* **SOURCE DATA**:
┄┄┄┄┄┄┄┄┄┄┄┄┄┄┄┄┄┄┄┄

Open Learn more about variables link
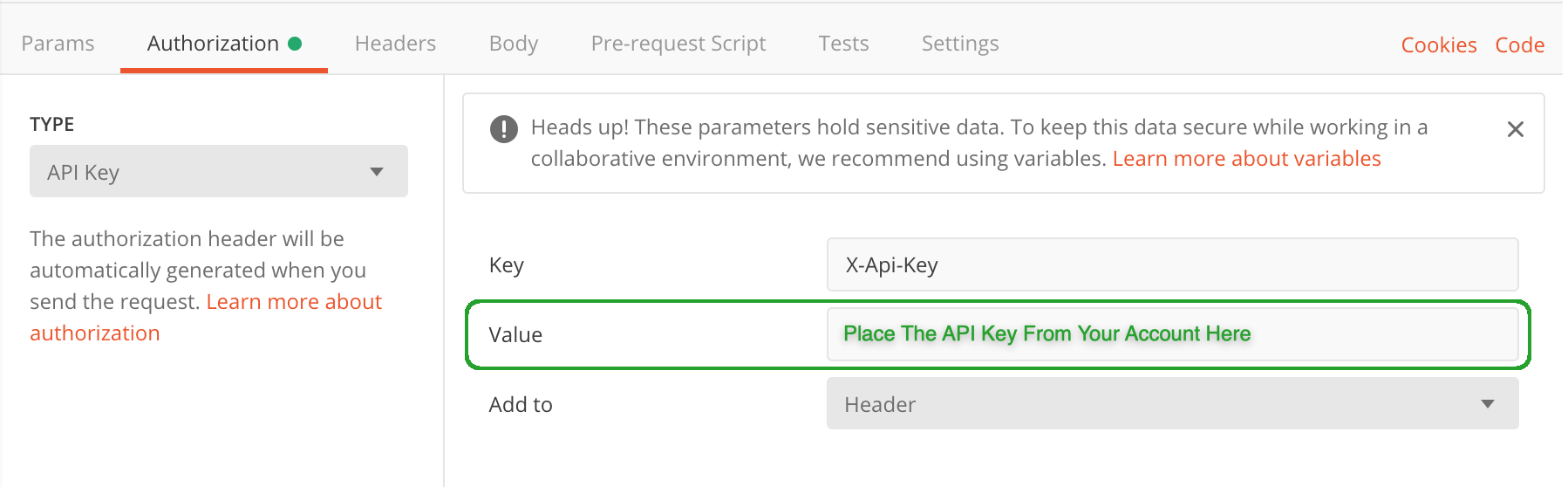The image size is (1568, 487). point(1246,159)
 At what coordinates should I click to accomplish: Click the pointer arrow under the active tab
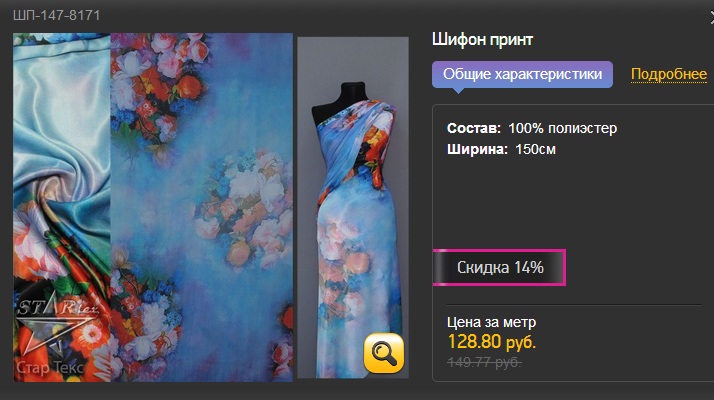coord(459,91)
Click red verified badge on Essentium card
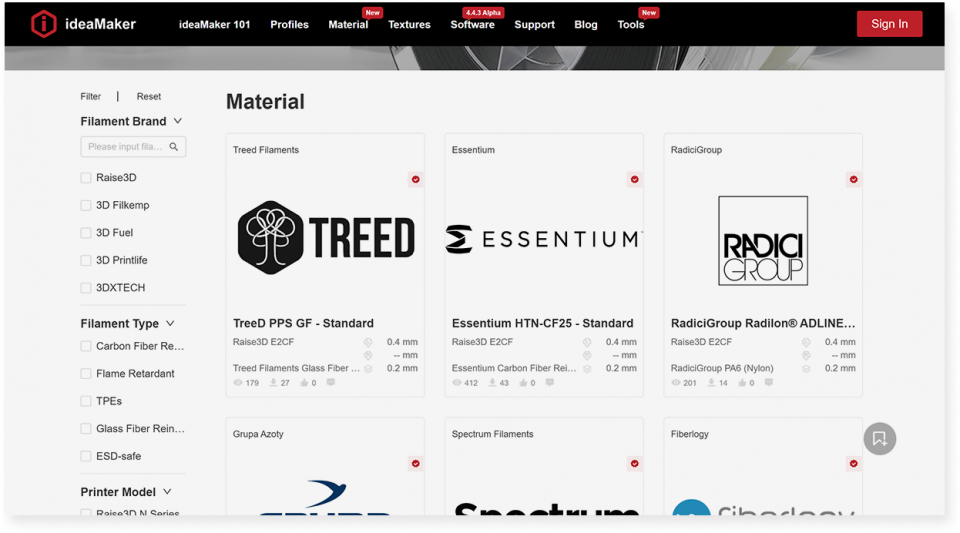Image resolution: width=960 pixels, height=533 pixels. pyautogui.click(x=634, y=180)
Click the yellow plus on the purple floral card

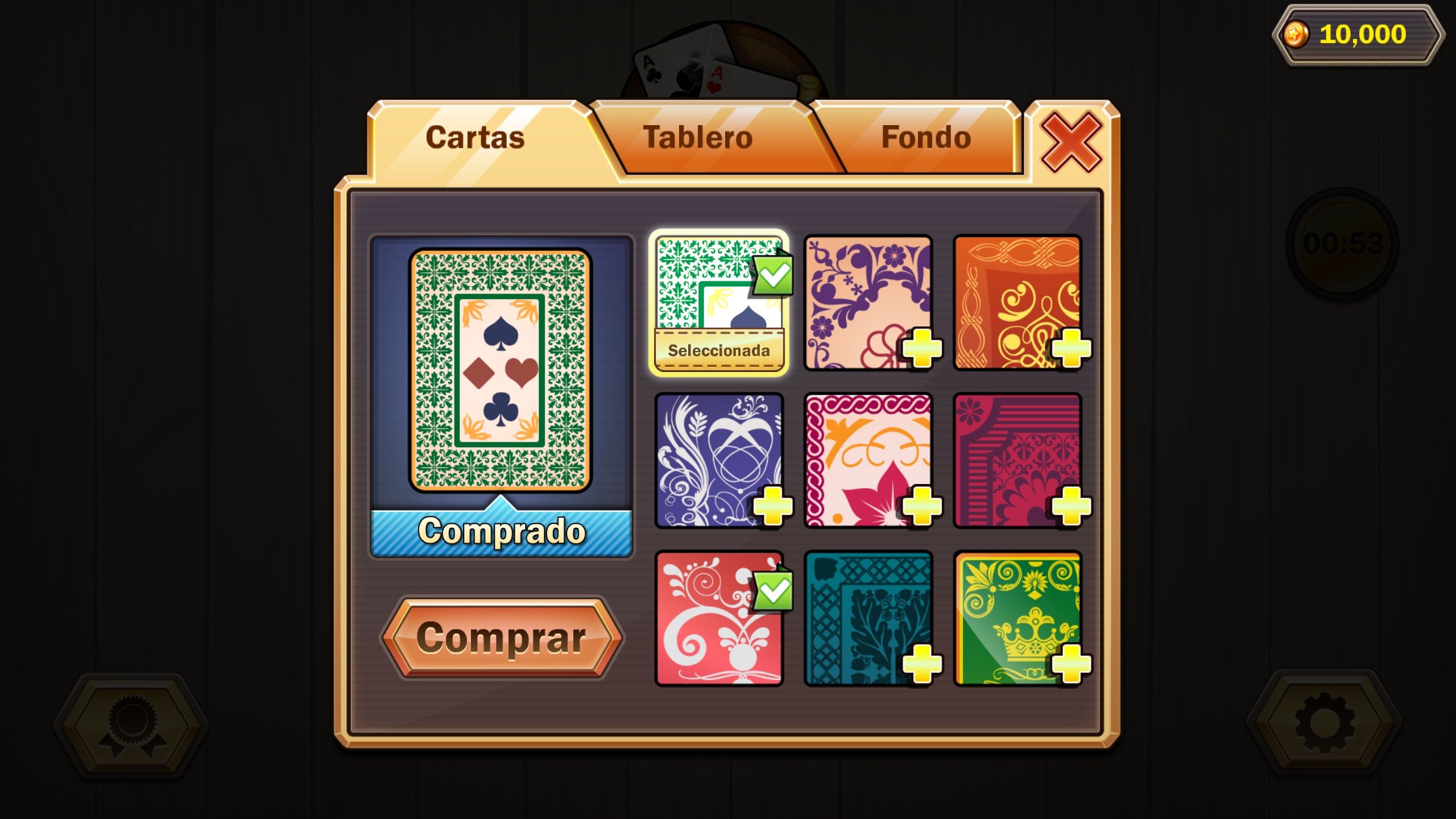point(921,348)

┄┄┄┄┄┄┄┄┄┄┄┄┄┄┄┄┄┄┄┄

* **PROBLEM TO WORK ON**:
Every line in the data above needs to be given again exactly, pictures aside.

* **ANSWER BELOW**:
Open Learn more about variables link
The image size is (1568, 487). point(1246,159)
 At what coordinates should I click to accomplish: Click the pointer arrow under the active tab
coord(459,91)
Click red verified badge on Essentium card
Image resolution: width=960 pixels, height=533 pixels. pyautogui.click(x=634, y=180)
Click the yellow plus on the purple floral card

point(921,348)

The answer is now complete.